It’s the largest infrastructure project you’ve never heard of: An $83 billion, decades-long effort by a dozen South American nations to tilt the continent’s economic axis from North-South to East-West (and from the United States toward China). At stake is not just the economy of the continent, but the future of the Amazon, as many of the roads intersect biodiversity hotspots, including Ecuador’s Yasuni National Park and its 846 million barrels of untapped oil.

The Initiative for the Integration of the Regional Infrastructure of South America (IIRSA) has managed to keep a low profile because it’s really 10 projects in one, a series of locally financed corridors carved through the Amazon and Andes aimed at integrating neighbors’ economies and opening the continent’s hinterlands to drilling, mining, and industrial agriculture. Three-quarters of Amazonian deforestation occurs within a 30-mile strip along its highways, which makes the IIRSA’s plan especially dangerous. With a third of IIRSA’s projects already under construction–including a trans-oceanic highway that will shave three weeks off shipping soybeans to China–the challenge is to mitigate its potentially ruinous environmental consequences. But considering the decentralized nature of the meta-mega-project, where does one begin?

That’s the self-appointed task of The South America Project, a network of Latin American architects and academics who hope to prevent the spread of gated company towns and slash-and-burn sprawl in IIRSA’s wake. The SAP kicked off last month with a symposium at Harvard organized by founders Felipe Correa, an assistant professor of urban design at the university, and Ecuadorean architect Ana Maria Durán Calisto.
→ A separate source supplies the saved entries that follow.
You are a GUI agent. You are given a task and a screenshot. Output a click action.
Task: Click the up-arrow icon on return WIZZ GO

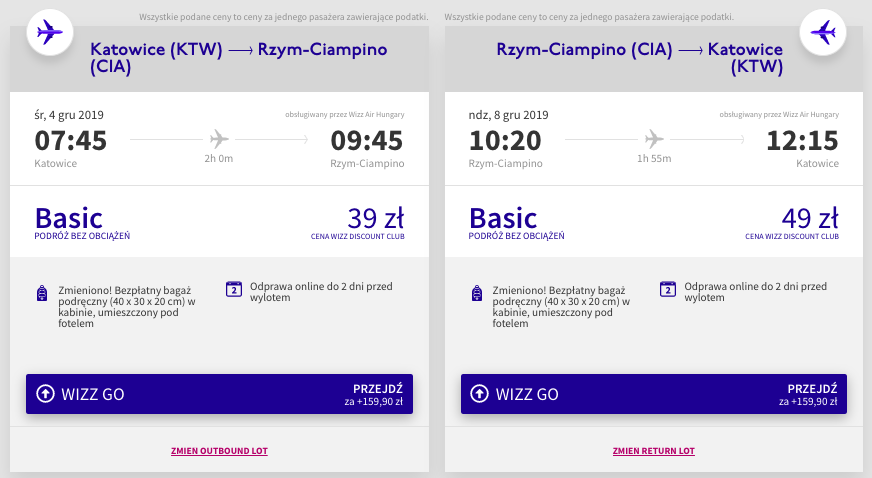pyautogui.click(x=479, y=394)
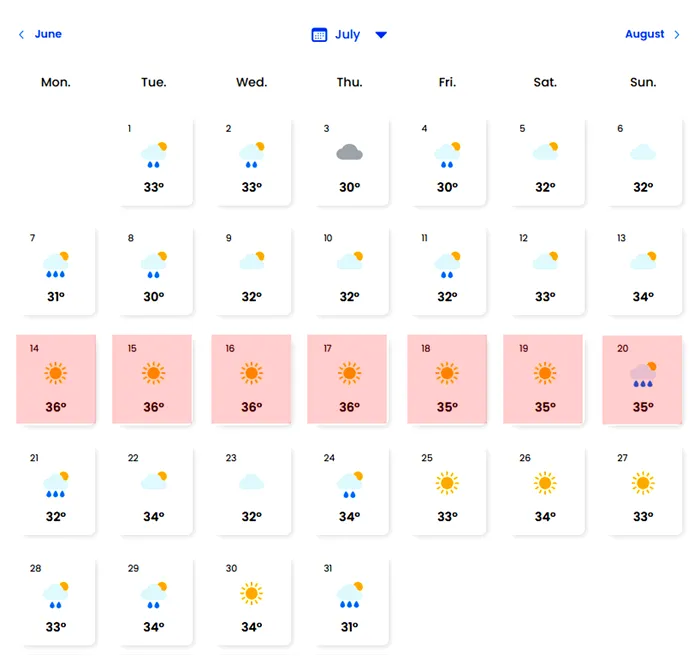Click the plain cloud icon on July 23
This screenshot has height=658, width=700.
(x=251, y=483)
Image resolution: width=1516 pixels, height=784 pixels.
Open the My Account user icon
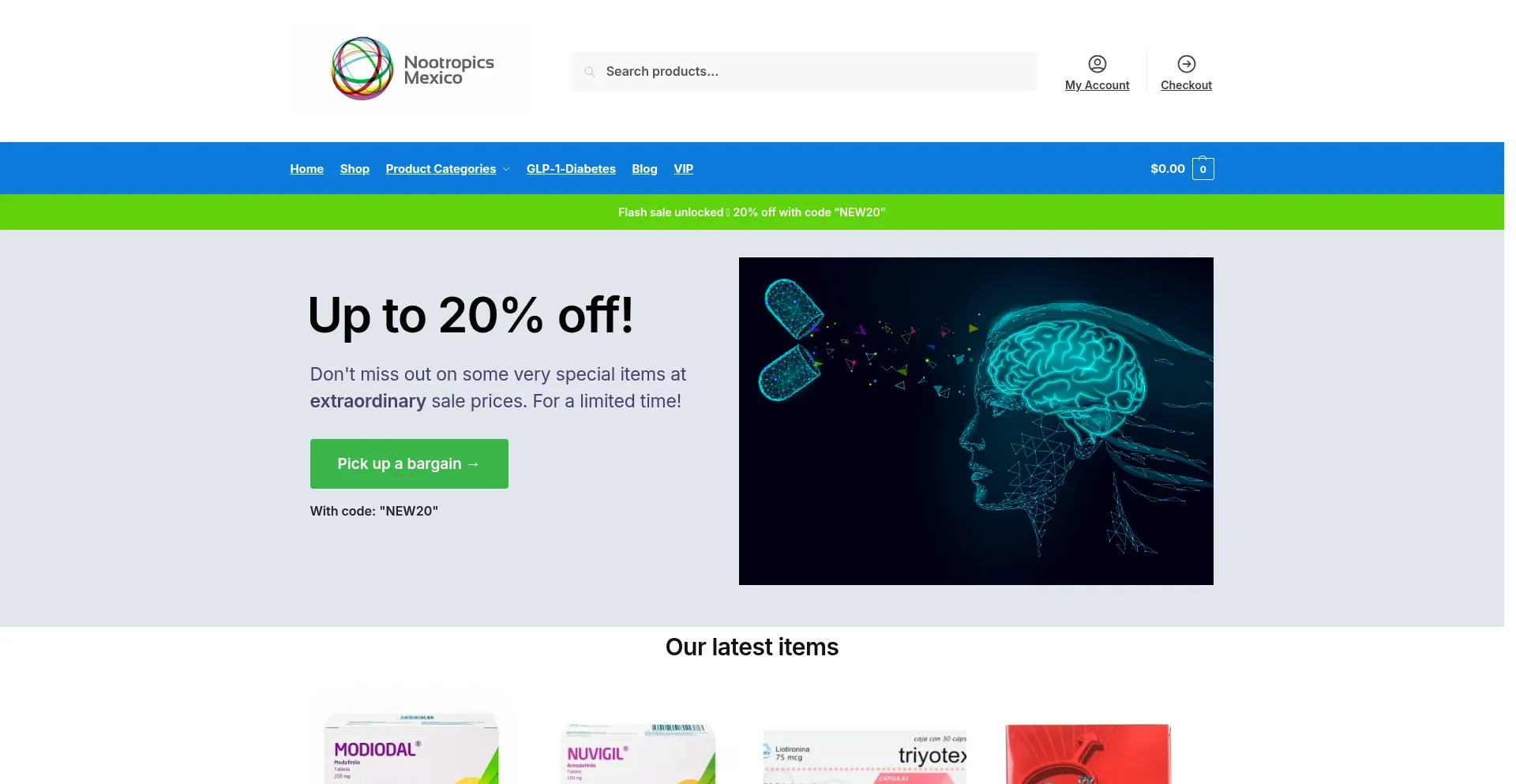[1097, 64]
“Throughout its history, South America has had a resource extraction economy,” says Correa. “If you go back to the first Jesuit outposts, they represent a form of company town.” Fast-forward to the 17th-century silver mines at Potosí, the commodity-based booms and busts of Argentina and Paraguay in the 1940s and ‘50s, and Brazil’s oil and soybean boom today. “The question is: What stays in South America, and how do you direct the capital for these projects toward social investments that go beyond pure resource extraction?” says Correa.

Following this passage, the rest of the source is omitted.